このプロジェクトは,JASRACのほか,著作権管理団体の国際組織である著作権協会国際連合(CISAC),録音権協会国際事務局(BIEM)が共同で主催。実際のテストは,JASRACが野村総合研究所(本社:東京都千代田区)に委託し実施した。
これによると,認定企業は,米IBM,韓国MarkAny,日本ビクター,英Signum,米BlueSpikeの5社。このうち,米IBM以外の4社については,「もう一段のチューニング・バランスの向上が求められる」などの補足意見がそれぞれ付記された。今回のプロジェクトへの参加企業数は10数社としている。
今回の評価テストは,電子透かしデータとして,音楽データにコピー管理情報(CCI)を15秒以内のタイムフレームに2ビット,著作権管理情報(CMI)を30秒以内のタイムフレームに72ビット挿入したうえで,耐性と音質の両面を評価するというもの。
耐性テストについては,D/A,A/D変換やダウンサンプリング,データ圧縮などの処理を経ても挿入した透かしデータを抽出できるかどうかをテストした。音質テストは,音楽業界で音質評価能力に優れている業界関係者計16人に実際に試聴してもらい,「電子透かし」の挿入の有無を聞き分けられるかどうかテストしたという。楽曲の種類は,ポップス,クラシックのほか,特殊音響曲として日本の伝統音楽やパーカッション曲などを用いた。

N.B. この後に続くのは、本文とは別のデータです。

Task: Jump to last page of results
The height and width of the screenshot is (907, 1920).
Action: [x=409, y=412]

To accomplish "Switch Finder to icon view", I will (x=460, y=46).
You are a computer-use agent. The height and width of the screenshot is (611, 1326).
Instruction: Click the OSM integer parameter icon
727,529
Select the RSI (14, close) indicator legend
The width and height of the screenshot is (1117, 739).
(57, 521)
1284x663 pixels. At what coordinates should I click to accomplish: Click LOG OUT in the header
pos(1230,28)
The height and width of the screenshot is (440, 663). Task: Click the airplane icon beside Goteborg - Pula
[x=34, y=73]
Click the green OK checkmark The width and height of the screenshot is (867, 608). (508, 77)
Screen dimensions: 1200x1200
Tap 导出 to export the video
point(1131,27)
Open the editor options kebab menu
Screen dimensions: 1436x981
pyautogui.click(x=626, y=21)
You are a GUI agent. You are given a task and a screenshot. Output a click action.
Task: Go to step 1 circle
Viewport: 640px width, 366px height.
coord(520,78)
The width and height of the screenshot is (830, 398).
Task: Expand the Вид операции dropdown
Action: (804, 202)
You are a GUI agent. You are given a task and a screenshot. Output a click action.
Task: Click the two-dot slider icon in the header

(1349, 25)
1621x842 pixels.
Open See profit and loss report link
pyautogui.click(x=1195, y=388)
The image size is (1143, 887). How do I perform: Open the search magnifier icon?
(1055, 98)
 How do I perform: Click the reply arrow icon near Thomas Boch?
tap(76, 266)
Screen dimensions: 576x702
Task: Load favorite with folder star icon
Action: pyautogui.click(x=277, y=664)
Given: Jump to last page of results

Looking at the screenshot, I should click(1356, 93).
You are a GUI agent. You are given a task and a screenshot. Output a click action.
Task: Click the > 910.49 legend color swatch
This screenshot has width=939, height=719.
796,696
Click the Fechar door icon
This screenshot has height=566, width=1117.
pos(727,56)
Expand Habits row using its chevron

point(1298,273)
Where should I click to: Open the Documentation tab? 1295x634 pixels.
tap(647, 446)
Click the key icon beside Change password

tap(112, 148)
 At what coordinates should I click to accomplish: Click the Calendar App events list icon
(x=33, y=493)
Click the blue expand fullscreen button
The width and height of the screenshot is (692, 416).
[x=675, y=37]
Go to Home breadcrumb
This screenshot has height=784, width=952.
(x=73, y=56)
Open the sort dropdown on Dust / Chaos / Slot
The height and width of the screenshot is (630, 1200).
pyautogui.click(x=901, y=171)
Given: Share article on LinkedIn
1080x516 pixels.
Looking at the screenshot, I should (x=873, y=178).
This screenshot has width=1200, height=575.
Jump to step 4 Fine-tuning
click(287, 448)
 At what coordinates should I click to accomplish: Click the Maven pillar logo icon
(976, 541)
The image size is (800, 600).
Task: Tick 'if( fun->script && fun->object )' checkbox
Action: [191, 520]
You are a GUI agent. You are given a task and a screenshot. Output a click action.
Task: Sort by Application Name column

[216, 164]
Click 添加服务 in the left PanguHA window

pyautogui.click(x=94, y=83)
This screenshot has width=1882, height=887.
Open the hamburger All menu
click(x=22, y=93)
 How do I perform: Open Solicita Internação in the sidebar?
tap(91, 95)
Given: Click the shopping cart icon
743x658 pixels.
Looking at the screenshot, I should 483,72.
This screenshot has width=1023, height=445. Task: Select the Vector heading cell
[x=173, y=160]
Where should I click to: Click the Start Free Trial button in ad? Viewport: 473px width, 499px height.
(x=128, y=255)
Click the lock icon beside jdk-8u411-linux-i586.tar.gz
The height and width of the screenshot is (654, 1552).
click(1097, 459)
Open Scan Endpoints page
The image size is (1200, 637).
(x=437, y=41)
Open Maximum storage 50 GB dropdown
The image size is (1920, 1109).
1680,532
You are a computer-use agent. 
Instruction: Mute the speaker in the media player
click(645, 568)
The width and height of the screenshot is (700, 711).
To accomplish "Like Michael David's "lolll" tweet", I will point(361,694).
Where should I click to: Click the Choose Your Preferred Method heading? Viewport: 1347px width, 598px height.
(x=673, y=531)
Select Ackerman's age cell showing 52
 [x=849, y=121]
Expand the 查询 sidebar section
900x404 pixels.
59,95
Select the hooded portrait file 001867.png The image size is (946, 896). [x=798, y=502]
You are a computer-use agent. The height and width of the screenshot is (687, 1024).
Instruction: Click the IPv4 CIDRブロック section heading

JASRACでは,圧縮率の高いもので,特に「RealAudio」に対する耐性結果は,総じて芳しくなかったとする一方で,「電子透かしの技術水準は,研究段階から実際の利用段階へ入ったことがうかがえる」と総括。今後も同様の評価テストをあと1,2回は実施し,各著作権団体と情報を共有していきたいとしている。